Ms. Isbin began studying classical guitar at age 9 with a specialist in Italy. She had already given up the piano out of boredom after only two years of study. “The guitar was unbelievably exotic, and so unusual for an American,” she recalled. “It also felt very personal, because here was an instrument that had to be built for me, and I had to cradle it in my arms and caress it. It was a whole different sensuous experience.”


Training for classical guitarists was at that time hard to find; hence her desire to work with keyboardist Rosalyn Tureck- by all accounts, a difficult taskmaster. “I started out wanting a guide for Baroque performance practice, but it became much more than that,” she explained.


“I learned to demand of myself a kind of perfection that no one had put me through before.
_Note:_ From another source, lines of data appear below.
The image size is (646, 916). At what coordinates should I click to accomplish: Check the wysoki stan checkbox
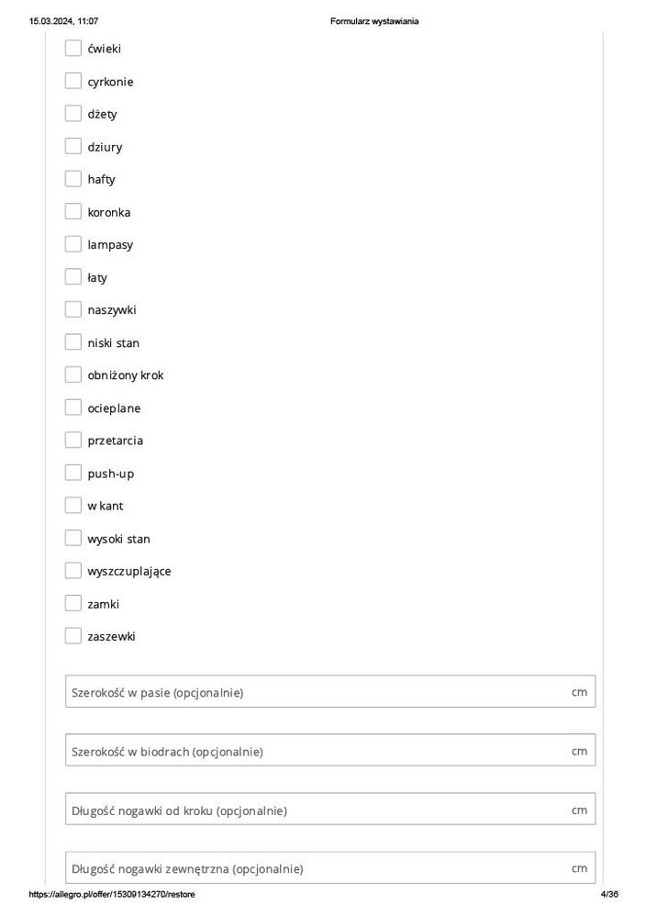(x=73, y=538)
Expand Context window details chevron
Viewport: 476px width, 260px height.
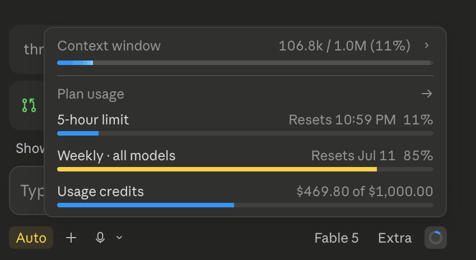coord(427,45)
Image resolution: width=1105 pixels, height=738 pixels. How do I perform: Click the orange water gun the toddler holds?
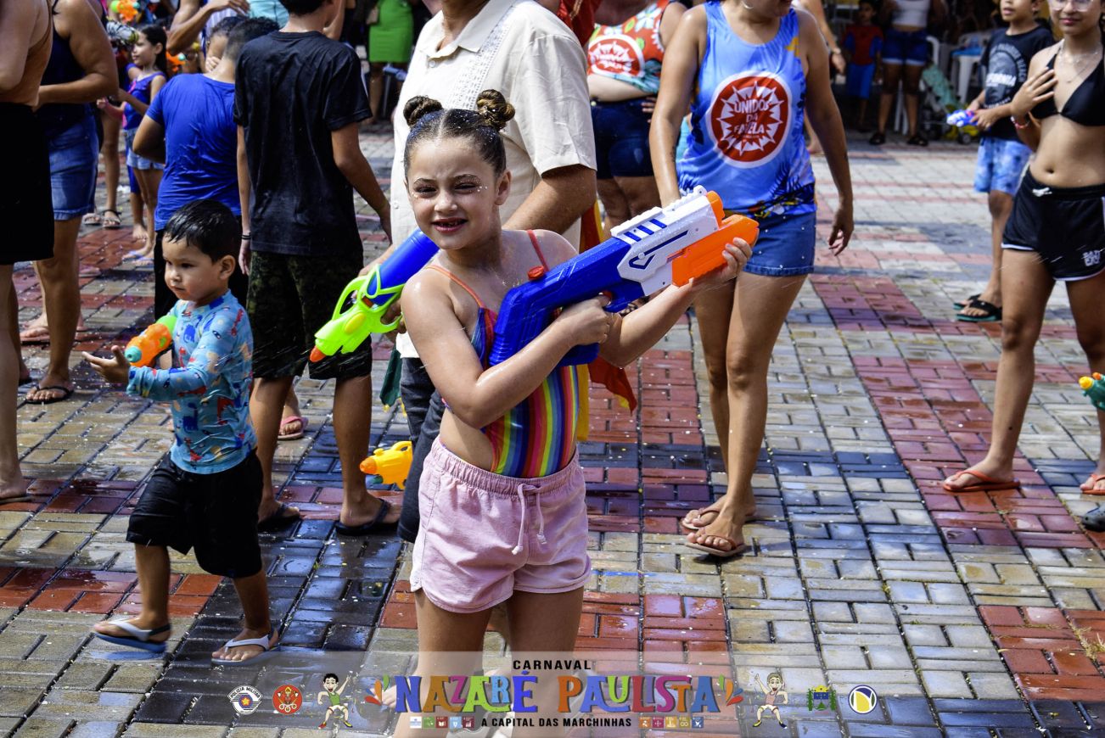pos(149,342)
We spent one year on just one suite. At every lesson I thought we would move on, but we kept taking up the same movement over and over, with new levels of thought each time. She didn’t play the lute, so I was very much an active part of the process of finding solutions to the musical challenges.”


Her invitation to appear on “The L Word” came about because she liked the show and submitted some of her recordings at the urgings of friends. Meanwhile, the producers needed a musician for a scene that takes place in a club. They were so taken with her performance that she ended up with speaking lines as well.


At Sunday evening’s concert, she showed an ease and warmth in the music making, with a marvelous command of color and of dynamic shape. Throughout a program of Vivaldi, Albinoni, Rodrigo, and de Falla, the atmosphere was intimate and controlled, without a hint of flashiness. Indeed, Kaufmann Concert Hall seemed to take on the air of someone’s living room. The “Joan Baez Suite,” arranged by the late John Duarte, was actually a pleasant surprise, slyly incorporated elements of Purcell, Schubert and the blues. And the closing Boccherini Quintet for Guitar and Strings was charmingly evocative of the Madrid in which he had composed some of his best known early works.


This chamber performance was clearly the flip side of her recent Paris adventure. And say what you will about the dangers of glamour and popular appeal, Sharon Isbin is one artist whose natural endowments are worth celebrating.